- Task directions:
After locating the line with "You are a computer-use agent. The" in the records below, print it and every line after it exactly.

- Data:

*** Begin section ***

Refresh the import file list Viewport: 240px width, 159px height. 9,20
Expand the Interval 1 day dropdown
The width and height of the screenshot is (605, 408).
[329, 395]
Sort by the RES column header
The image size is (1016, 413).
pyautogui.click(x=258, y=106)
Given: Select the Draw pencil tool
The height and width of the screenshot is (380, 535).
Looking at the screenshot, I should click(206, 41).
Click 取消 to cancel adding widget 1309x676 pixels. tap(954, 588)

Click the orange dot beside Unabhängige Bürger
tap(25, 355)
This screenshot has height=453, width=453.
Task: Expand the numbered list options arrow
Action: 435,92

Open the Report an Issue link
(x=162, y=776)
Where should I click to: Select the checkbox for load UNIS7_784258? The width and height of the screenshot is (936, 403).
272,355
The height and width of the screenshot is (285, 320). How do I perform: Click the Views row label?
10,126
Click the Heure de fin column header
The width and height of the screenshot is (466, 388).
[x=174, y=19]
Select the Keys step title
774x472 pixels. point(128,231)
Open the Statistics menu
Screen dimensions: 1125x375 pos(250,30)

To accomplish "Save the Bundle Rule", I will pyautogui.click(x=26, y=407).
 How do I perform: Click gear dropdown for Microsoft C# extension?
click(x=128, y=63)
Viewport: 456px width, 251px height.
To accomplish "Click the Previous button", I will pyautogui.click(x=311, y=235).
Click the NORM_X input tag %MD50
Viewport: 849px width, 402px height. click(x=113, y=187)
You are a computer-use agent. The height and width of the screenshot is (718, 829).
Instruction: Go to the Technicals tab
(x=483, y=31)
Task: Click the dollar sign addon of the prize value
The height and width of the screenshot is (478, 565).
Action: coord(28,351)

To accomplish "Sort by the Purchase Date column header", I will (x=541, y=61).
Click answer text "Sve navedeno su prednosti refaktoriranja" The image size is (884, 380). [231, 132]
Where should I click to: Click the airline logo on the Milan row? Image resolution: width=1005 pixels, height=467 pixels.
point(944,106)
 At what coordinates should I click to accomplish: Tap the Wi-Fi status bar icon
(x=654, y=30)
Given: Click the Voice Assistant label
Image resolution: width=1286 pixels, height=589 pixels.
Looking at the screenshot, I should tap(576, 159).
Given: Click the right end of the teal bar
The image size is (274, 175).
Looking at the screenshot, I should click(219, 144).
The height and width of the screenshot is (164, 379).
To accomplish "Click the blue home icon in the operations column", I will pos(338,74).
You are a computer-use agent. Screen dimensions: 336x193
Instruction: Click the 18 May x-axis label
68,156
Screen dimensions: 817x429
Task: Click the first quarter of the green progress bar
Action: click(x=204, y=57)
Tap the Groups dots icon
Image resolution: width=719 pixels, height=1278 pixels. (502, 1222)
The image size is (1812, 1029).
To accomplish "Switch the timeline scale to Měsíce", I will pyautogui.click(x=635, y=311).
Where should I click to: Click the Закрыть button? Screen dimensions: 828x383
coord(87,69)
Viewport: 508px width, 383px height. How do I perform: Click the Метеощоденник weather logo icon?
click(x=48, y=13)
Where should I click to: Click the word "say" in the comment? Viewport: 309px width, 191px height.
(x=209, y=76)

*** End section ***

- Solution for this problem:
You are a computer-use agent. The height and width of the screenshot is (718, 829).
Instruction: Go to the Technicals tab
(x=483, y=31)
Task: Click the dollar sign addon of the prize value
The height and width of the screenshot is (478, 565).
Action: coord(28,351)

To accomplish "Sort by the Purchase Date column header", I will (x=541, y=61).
Click answer text "Sve navedeno su prednosti refaktoriranja" The image size is (884, 380). [231, 132]
Where should I click to: Click the airline logo on the Milan row? Image resolution: width=1005 pixels, height=467 pixels.
point(944,106)
 At what coordinates should I click to accomplish: Tap the Wi-Fi status bar icon
(x=654, y=30)
Given: Click the Voice Assistant label
Image resolution: width=1286 pixels, height=589 pixels.
Looking at the screenshot, I should tap(576, 159).
Given: Click the right end of the teal bar
The image size is (274, 175).
Looking at the screenshot, I should click(219, 144).
The height and width of the screenshot is (164, 379).
To accomplish "Click the blue home icon in the operations column", I will pos(338,74).
You are a computer-use agent. Screen dimensions: 336x193
Instruction: Click the 18 May x-axis label
68,156
Screen dimensions: 817x429
Task: Click the first quarter of the green progress bar
Action: click(x=204, y=57)
Tap the Groups dots icon
Image resolution: width=719 pixels, height=1278 pixels. (502, 1222)
The image size is (1812, 1029).
To accomplish "Switch the timeline scale to Měsíce", I will pyautogui.click(x=635, y=311).
Where should I click to: Click the Закрыть button? Screen dimensions: 828x383
coord(87,69)
Viewport: 508px width, 383px height. How do I perform: Click the Метеощоденник weather logo icon?
click(x=48, y=13)
Where should I click to: Click the word "say" in the comment? Viewport: 309px width, 191px height.
(x=209, y=76)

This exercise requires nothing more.